Aujourd’hui, la situation s’est stabilisée. Le secteur photovoltaïque représente une part croissant dans le pack énergétique français. La prochaine décennie est de bon augure pour cette énergie verte. La recherche et développement est exponentielle dans ce domaine, les nouvelles technologies permettent de couvrir une bonne partie du territoire, même les zones moins ensoleillées dans le nord de la France. D’autant que les pouvoirs publics continuent toujours de soutenir les nouvelles installations, sous une nouvelle forme : celle des fermes solaires. De nombreux hectares leur sont destinés, et les fonds publics de même. La transition écologique française se doit de passer par le potentiel solaire, inépuisable.
CORENTIN BELARD
Chronologie du photovoltaïque en France
1950 : Premières études sur l’énergie solaire. Les Français sont en pointe dans le secteur avec les Américains. Mais le potentiel solaire sera vite dépassé par le développement nucléaire.

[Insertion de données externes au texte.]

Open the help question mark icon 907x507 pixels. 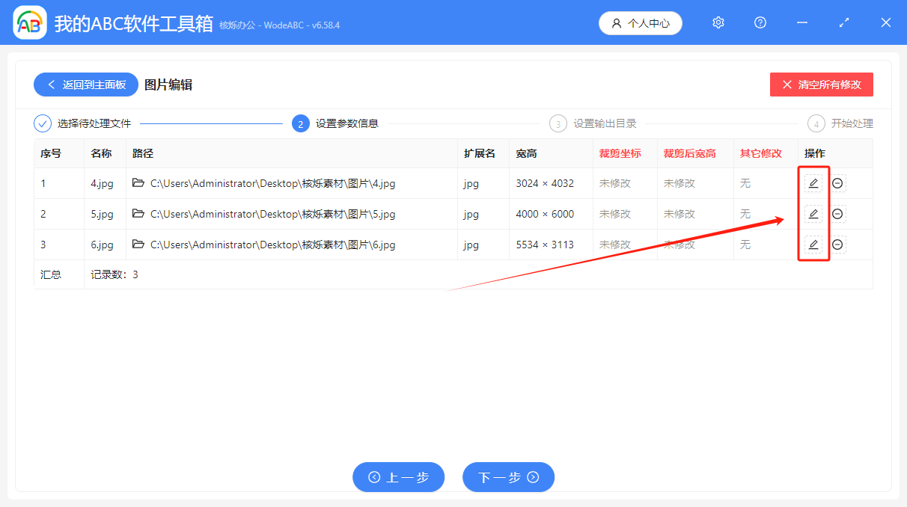click(760, 22)
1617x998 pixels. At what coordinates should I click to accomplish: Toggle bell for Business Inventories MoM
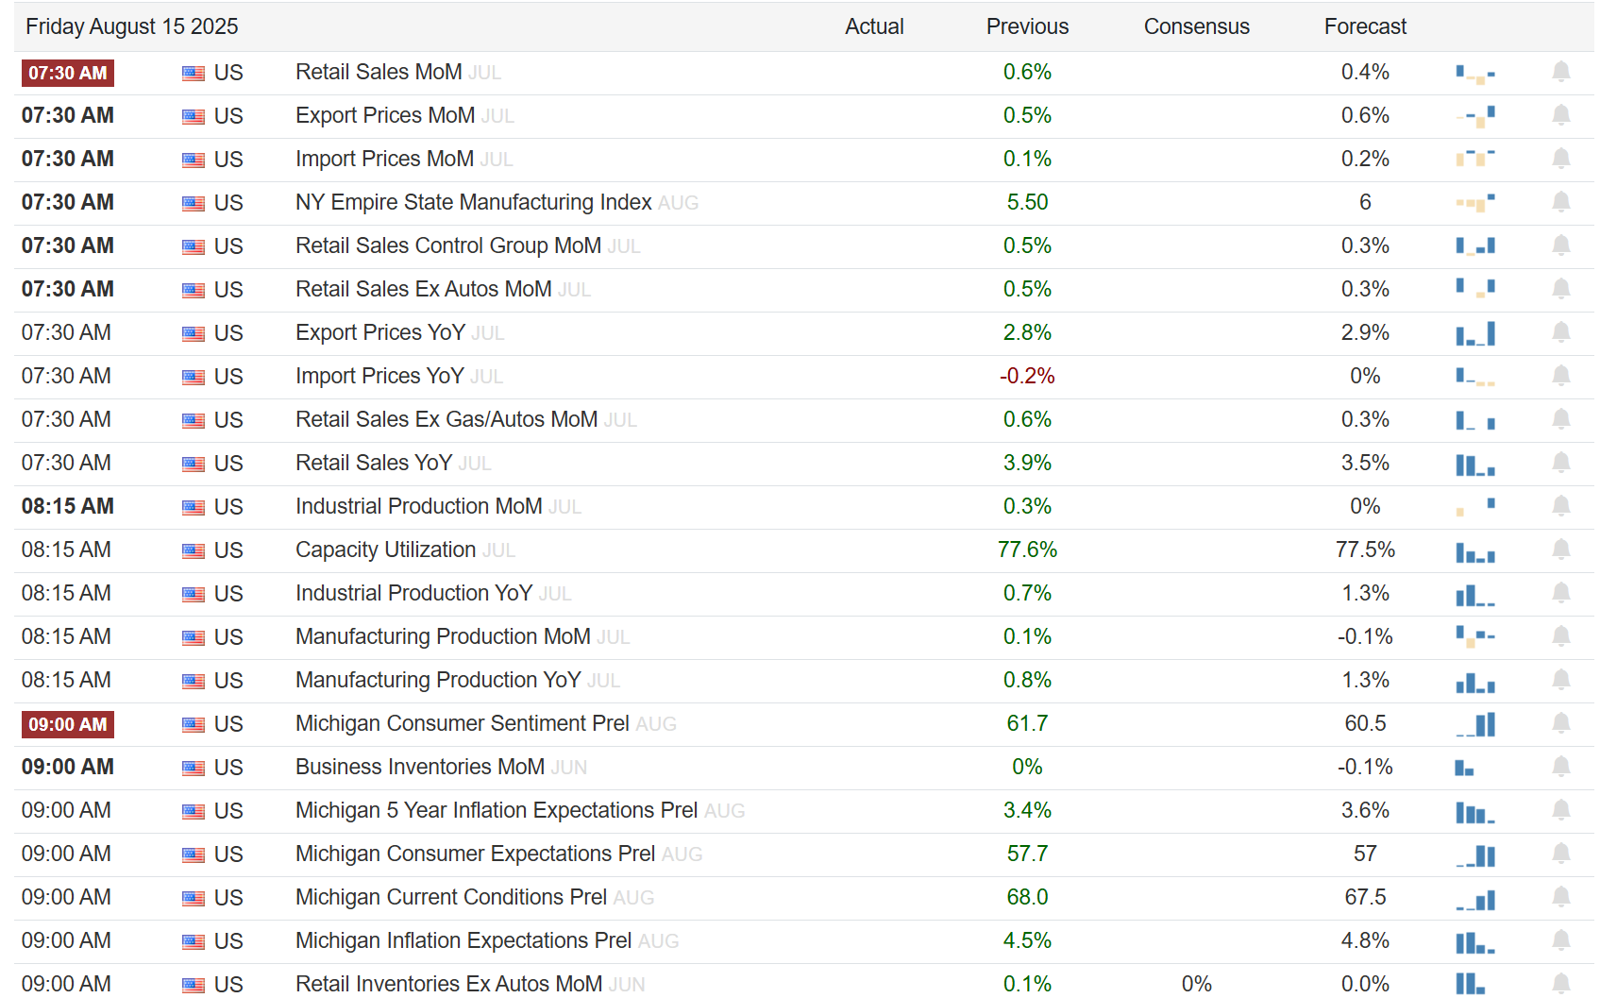click(x=1560, y=767)
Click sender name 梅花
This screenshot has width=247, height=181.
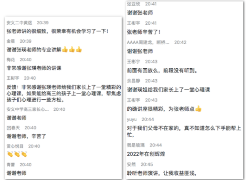pos(11,60)
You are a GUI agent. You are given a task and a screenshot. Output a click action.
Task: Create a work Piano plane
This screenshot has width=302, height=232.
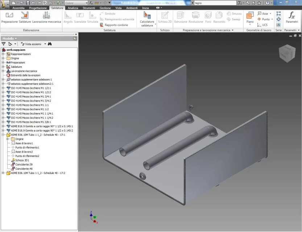point(250,18)
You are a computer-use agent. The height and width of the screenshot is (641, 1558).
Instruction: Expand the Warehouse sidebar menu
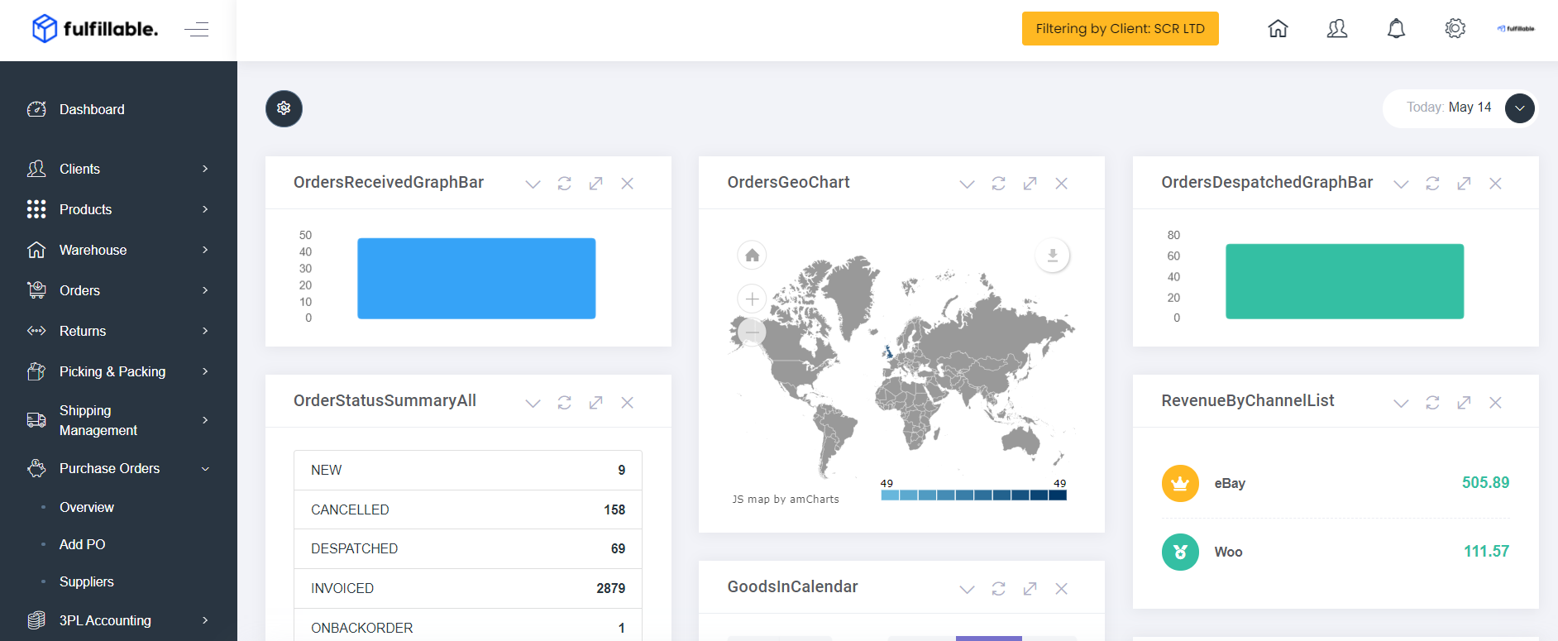(x=118, y=250)
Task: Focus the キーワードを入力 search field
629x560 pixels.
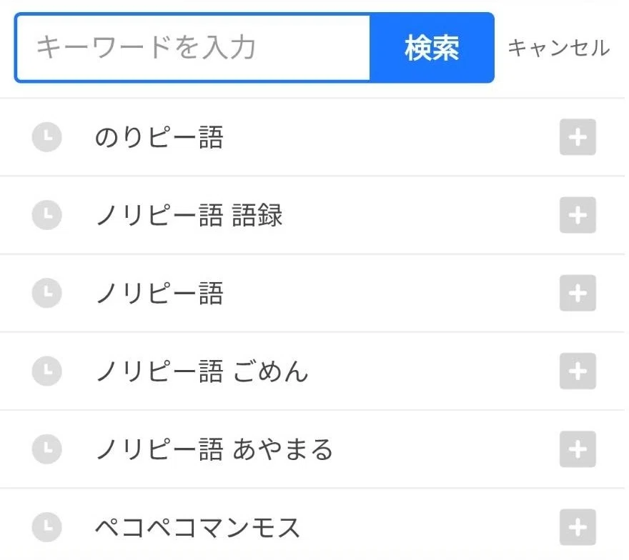Action: pyautogui.click(x=193, y=48)

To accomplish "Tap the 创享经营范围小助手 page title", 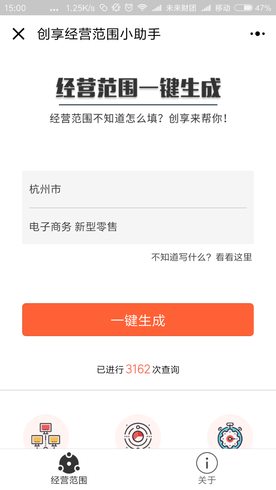I will point(99,34).
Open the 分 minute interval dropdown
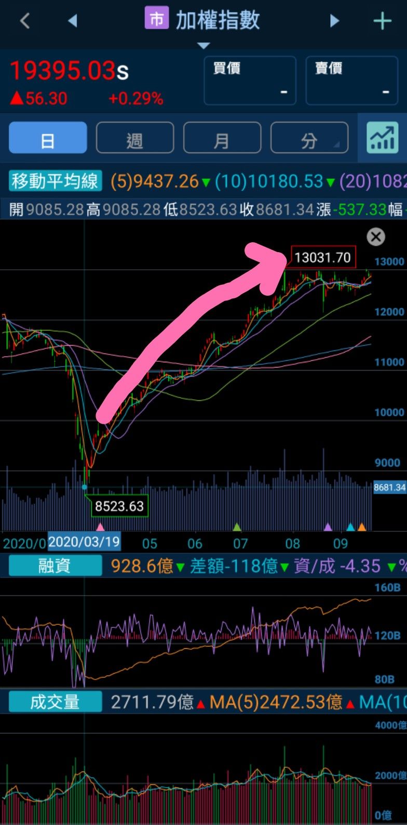Image resolution: width=407 pixels, height=825 pixels. click(x=309, y=138)
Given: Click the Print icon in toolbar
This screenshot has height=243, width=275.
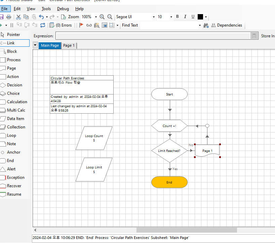Looking at the screenshot, I should 9,17.
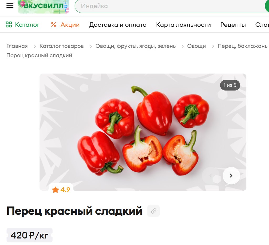Open Перец, баклажаны breadcrumb
Image resolution: width=269 pixels, height=245 pixels.
(243, 46)
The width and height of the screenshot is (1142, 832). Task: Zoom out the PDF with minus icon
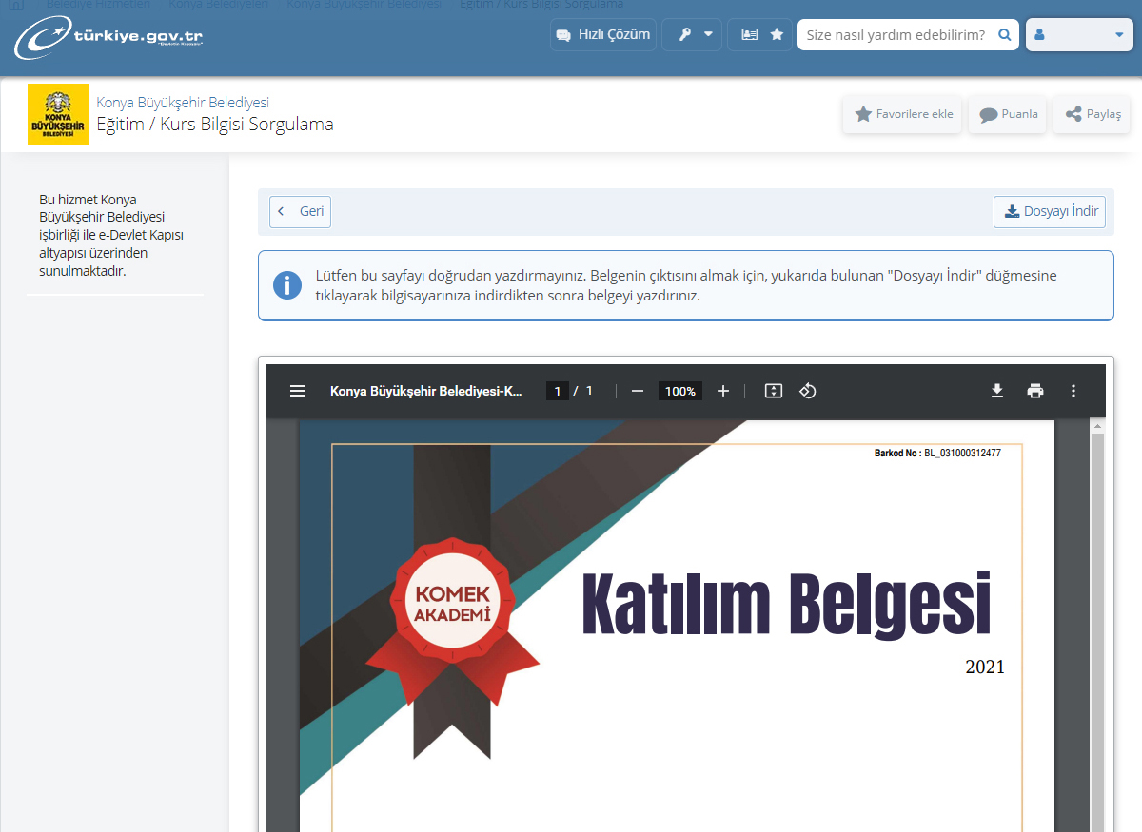[638, 391]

1970 : Le four solaire d’Odeillo (54 mètres de haut et 48 de large comprenant 63 héliostats) est mis en service. Il accueille une partie des équipes du laboratoire de recherche PROMES du CNRS pour étudier la puissance thermique du soleil.
2006 : Dominique de Villepin, alors Premier Ministre, donne son aval pour réhausser le prix d’achat du kilowattheure pour soutenir les installations de panneaux solaires. Il passe de 15 à 55 centimes.
2009 : Le nouveau président Nicolas Sarkozy prononce un discours au lac du Bourget. « Nous allons devenir leader dans les énergies renouvelables au même titre que nous sommes leaders dans les énergies nucléaires. Et nous allons prendre des décisions pour ces énergies que celles prises par le général de Gaulle dans les années 1960 sur le nucléaire ». La Savoie est le seul département portant le développement solaire.
2011 : Marche arrière. Face au gouffre financier que représentent les aides financières de l’Etat, le gouvernement Fillon promulgue un moratoire gelant les tarifs avantageux.
2016 : La ministre de l’Ecologie Ségolène Royal relance les aides gouvernementales au secteur solaire en France.